Mars 2012

Éditorial de l’évêque    mars 2012

 

    

Jeûner par solidarité

Les évangélistes nous disent constamment comment Jésus, à la fois, proclamait la Bonne Nouvelle et guérissait les malades. De la même manière, à toutes les époques, les disciples de Jésus ont voulu poursuivre son action, en annonçant l’Évangile à tous les peuples, en accueillant tous les besoins humains et en cherchant à les combler à la manière du Maître. C’est ainsi que la vérité de la Parole est illustrée constamment par l’engagement et que le témoignage des disciples, est expliqué, à son tour, par la diffusion de la Bonne Nouvelle.

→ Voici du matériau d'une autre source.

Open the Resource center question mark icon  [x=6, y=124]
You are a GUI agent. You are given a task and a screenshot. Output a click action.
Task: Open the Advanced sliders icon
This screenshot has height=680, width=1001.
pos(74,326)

À ce propos, on trouve des propos intéressants du pape Benoît XVI dans le document qu’il vient de signer au Bénin, suite au dernier Synode des évêques d’Afrique : « La parole et le témoignage de vie vont de pair. Mais le témoignage seul ne suffit pas non plus, car le plus beau témoignage se révélera à la longue impuissant s’il n’est pas éclairé, justifié, – ce que saint Pierre appelait donner « les raisons de son espérance » (1Pi 3,1-15) – explicité par une annonce claire, sans équivoque du Seigneur Jésus ». (Africae Munus, 32)

C’est ainsi que deux organismes contribuent à ouvrir l’action de notre Église à la mission universelle du Christ : les Œuvres pontificales missionnaires qui soutiennent plus directement l’annonce de la Bonne Nouvelle de Jésus et l’organisme Développement et Paix qui éduque le peuple chrétien d’ici à la solidarité universelle et appuie en notre nom des projets de développement dans divers pays du monde.

Chaque année, Développement et Paix profite du temps du Carême pour relancer son appel aux catholiques d’ici à la solidarité. Et en arrivant à Gaspé, il y a maintenant une dizaine d’années, j’ai été frappé par l’ingéniosité et la générosité des gens de la Gaspésie et des Îles à répondre à cet appel : repas de la faim, soupe populaire, vente de petits pains, etc. C’est tout à l’honneur de nos communautés chrétiennes ! Cette année encore, nous sommes conviés à poser des gestes de partage et de solidarité pendant le Carême qui commence.

Pourquoi ne pas lier nos gestes de partage à l’appel au jeûne que nous retrouvons souvent dans les Écritures mais qui ne fait plus beaucoup partie de nos mœurs de société de consommation? Jeûner pour penser à l’autre qui a moins. Jeûner pour économiser et partager le fruit de notre jeûne ne serait-il pas un geste cohérent avec l’appel que nous relance le prophète Isaïe, au début du Carême : « Quel est donc le jeûne qui me plaît? N’est ce pas faire tomber les chaînes injustes… partager ton pain avec celui qui a faim… ne pas te dérober devant ton semblable? » (Is  58, 7)

Jeûner pour partager serait sans doute pour chacun et chacune de nous une bonne occasion de réaliser que « l’homme ne vit pas seulement de pain » (Mt 4,4). Ce serait aussi donner une réponse concrète aux appels que nous lancera bientôt Développement et Paix. Partager et vivre la solidarité peut devenir un puissant moyen de vivre en acte et en vérité ce que nous professons lorsque nous affirmons que Dieu est notre Père et qu’il veut également le bien de tous ses enfants.